▸ **Set of tasks**:
- a) Reproduce the stretch of the Federal Trade Commission article from "The Supreme Court" through "is entirely self-created.", word for word.
- b) Resume the opinion piece on the Federal Trade Commission's Supreme Court loss, writing on from its final sentence.

▸ **Text excerpt**:
The Federal Trade Commission’s self-created problem

9-0 loss at Supreme Court exposes agency’s quest to overreach

The Federal Trade Commission building, lower left, is seen in November 2016. The FTC can still target scams that hurt consumers, but the agency must follow the path Congress created, Heather writes.  (Tom Williams/CQ Roll Call file photo)
The Federal Trade Commission building, lower left, is seen in November 2016. The FTC can still target scams that hurt consumers, but the agency must follow the path Congress created, Heather writes. (Tom Williams/CQ Roll Call file photo)
Posted May 5, 2021 at 10:00am

The Supreme Court recently gave the Federal Trade Commission an extraordinary rebuke over the agency’s misuse of a section of the FTC Act that allows the agency to stop harmful behavior in the marketplace.

The court’s April 22 decision made clear that Section 13(b) of the law allows the agency to go to court to seek an injunction but does not allow it to seek — or a court to award — compensation in consumer protection cases. 

In a unanimous decision, the justices made clear that the FTC had not been following the law. In response, acting FTC Chair Rebecca Slaughter charged that the court “ruled in favor of scam artists and dishonest corporations.” It is misleading for the FTC to point the finger at this unanimous ruling, when, in fact, the FTC’s problem is entirely self-created.

▸ **Extracted data**:
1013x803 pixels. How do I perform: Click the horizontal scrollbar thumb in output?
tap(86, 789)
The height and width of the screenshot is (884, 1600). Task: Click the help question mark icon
--
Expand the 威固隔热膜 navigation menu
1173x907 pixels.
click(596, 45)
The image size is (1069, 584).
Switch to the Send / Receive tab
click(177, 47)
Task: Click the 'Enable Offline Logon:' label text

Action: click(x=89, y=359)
* * *
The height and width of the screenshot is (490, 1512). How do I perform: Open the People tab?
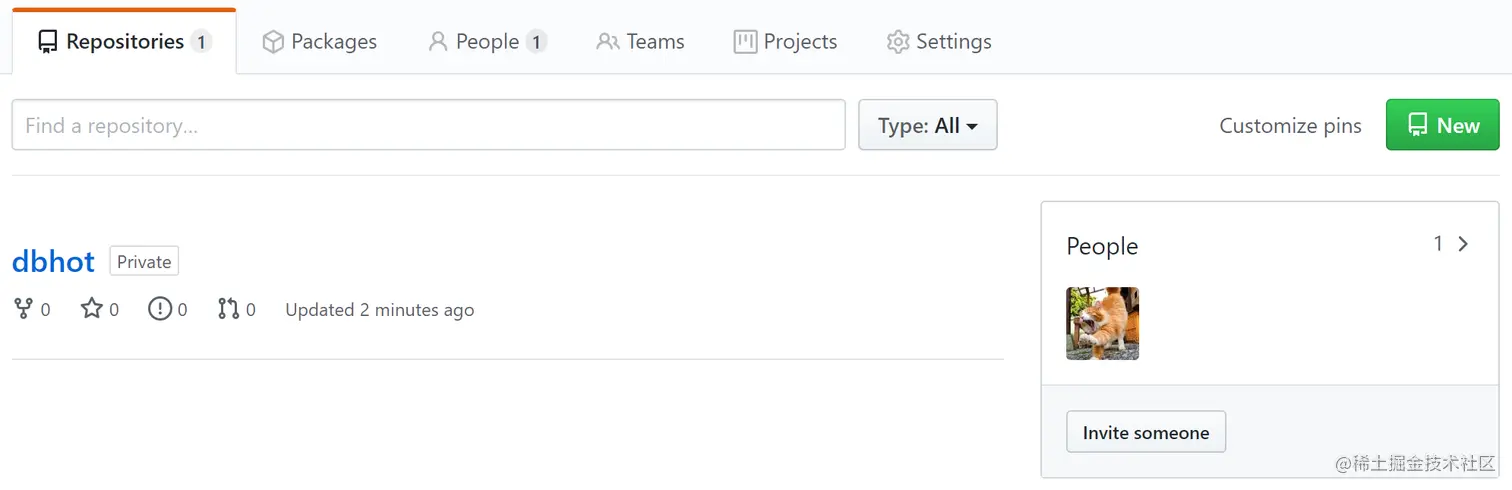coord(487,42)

▸ **Expected results**:
- a)
The Supreme Court recently gave the Federal Trade Commission an extraordinary rebuke over the agency’s misuse of a section of the FTC Act that allows the agency to stop harmful behavior in the marketplace.

The court’s April 22 decision made clear that Section 13(b) of the law allows the agency to go to court to seek an injunction but does not allow it to seek — or a court to award — compensation in consumer protection cases. 

In a unanimous decision, the justices made clear that the FTC had not been following the law. In response, acting FTC Chair Rebecca Slaughter charged that the court “ruled in favor of scam artists and dishonest corporations.” It is misleading for the FTC to point the finger at this unanimous ruling, when, in fact, the FTC’s problem is entirely self-created.

- b)
Congress empowered the agency to use Section 13(b) and Section 19 of the FTC Act in concert with its administrative authority as the path to compensation in consumer protection cases. As an example, let’s say a company is engaging in what the FTC believes to be an unfair or deceptive practice. The FTC goes to court and, under 13(b), it argues that the company is likely in violation of the law. If the court agrees, it issues a preliminary injunction, stopping the company from engaging in the practice, so no further harm can befall consumers. With that injunction in hand, the FTC begins an administrative process to determine whether the conduct is, in fact, a violation.

Because the FTC is prosecutor, judge and jury, it is virtually assured that a violation will be found following the agency’s own internal deliberations. If the FTC finds the company to be in violation, the agency can go back to court and ask for compensation. However, Section 19 of the FTC Act only allows the court to award compensation in those cases where a reasonable person should have known that their conduct would be a violation. Congress intended the “reasonable person standard” to give a court the necessary discretion to decide when monetary compensation is appropriate.

In fact, the Supreme Court’s decision did not take any of the FTC’s authority away. The court simply endorsed the need for the agency to use the path Congress created. Under current law, the FTC can stop scammers by getting an injunction, prosecuting them under the agency’s own administrative process and then returning to court to determine if the conduct rises to a level where monetary relief is appropriate.

For several months leading up to last month’s Supreme Court verdict, the FTC had been pleading with Congress for a “fix”. Yet the agency’s proposed fix is sweeping since it contains no statute of limitations, would subject all consumer protection violations to compensation with no guidance to the courts to determine which cases are deserving of such awards, and would extend these powers to antitrust cases where consumers already have access to compensation.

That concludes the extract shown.